Я захотела платье 24 августа 2010 года, через неделю после моего дня рождения. Я живу на Красном строителе, там у нас раньше рынок был, а теперь молл. Не люблю я туда ходить, толкотня. Но платье загорелось заиметь, поэтому вечером в понедельник, после смены, я зашла. Магазин на последнем этаже, размером с багажник «Амарока» и примерно так же забитый всякой всячиной.

– Маш, ты издеваешься, зачем пять кофт 44 размера?! – горлопанила продавщица так называемого бутика.

– Разбирай давай, продадим. Этот 44-й на 50-й натянуть можно, – отвечала ей другая тетка, похожая на первую, как будто они два крыла одной здоровенной машины.

Я смотрела на утрамбованные в шеренгу вешалки с платьями. Все какие-то одинаковые, как их различить?

– Девушка, вы хотите новую или старую коллекцию? – обратилась ко мне одно крыло, то бишь тетка.

– А есть существенная разница?

– Новое – всегда новое, а старое – старое, – изрекла мудрость другая продавщица, отвлекшись от разбора кучи.

Хотя нет, это не продавщица, наверное, хозяйка. Она в леопардовом кардигане с шеренгами блестящих колец, с алыми ногтями и губами. Все кричало: я главная! Как наш старший механик в лакированных ботинках.

– Мне платье нужно, – сказала я.

Тетеньки оживились. Может, им стало жаль меня, а может, надоело разбирать товар. Они принялись наряжать меня, как будто я кукла или дочь им. Рюши, кокетки и голая спина – жесть просто.

– Пойду я, – сказала я.

– Чет не нашли, – развела руками продавщица.

– Погоди, куколка, – уцепилась за мою руку хозяйка заведения.

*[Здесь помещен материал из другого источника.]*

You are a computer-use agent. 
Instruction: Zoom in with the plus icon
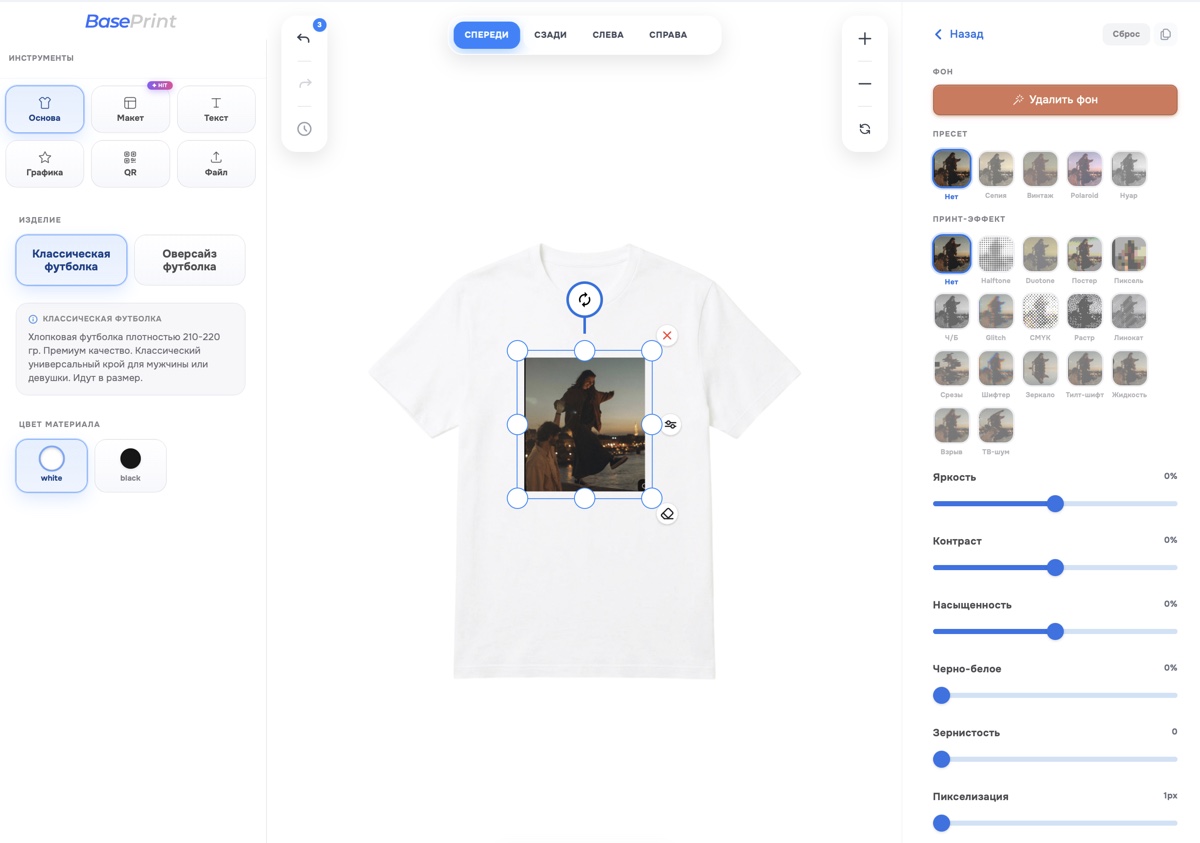865,39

Куколка? Это я куколка? Вы таких куколок видели? Да охранник на входе больше куколка, чем я. Охренели они тут, что ли. В этот момент на меня напялили платье. Оно скользнуло по мне и остановилось на середине колен. В нем была молния наискосок по большому вороту и две молнии на рукавах. Черный цвет был таким глубоким, как при двойной окраске. Оно даже мерцало в магазинных лампах. Я себе нравилась. Даже ботинки не надо было менять. Мои 40-го размера, с двойными шнурками и клепками вдоль подошвы, подошли к платью.

– А ты говорила, что никому не подойдет, – горделиво сказала хозяйка. – У меня глаз-алмаз.

– Да ему уже четыре года, вон складка от пыли, – тыкала в мою спину продавщица.

– А что складка? Отстирается! Девушка, а можете прямо фломастером черным закрасить, ничего не будет видно, – торопливо советовала хозяйка.

– Я беру.

Нам всем было ясно, что я возьму это платье. Оно клевое, я в нем даже на работу стала ходить.

Через год (плюс-минус месяц) у меня родилась Аксинья. Даже неясно, кто кого родил – я Аксинью или мое платье Аксинью.

Страх божий

Ответьте на вопрос честно: вы страшная? Не в смысле, что у вас большой нос или узкие губы, вы не выспались или припухлости под глазами. Не в смысле толстых ляжек, тощих голеней и свисающей груди, а в смысле – страшнее атомной войны, то есть с кем бы вы ни сравнивали себя, вы всегда хуже? Короче, я очень некрасивая, ужасно некрасивая, катастрофически некрасивая.

У меня небольшое лицо, немного рябое, мама говорила, что от рождения глаза-бусинки (будь они у собаки, все бы умилялись), бровей нет – слишком белесые, нос вырос вкривь и вверх. Считать меня красивой может только инопланетянин, он же захочет иметь со мной детей. Я стала лесбиянкой, потому что… Это не сработало (забегая вперед). Я стала лесбиянкой, потому что верила в женское сочувствие и маму. Она меня любила. Пока она была жива, я держалась, когда она умерла – я вошла в «тему», то есть стала лесби.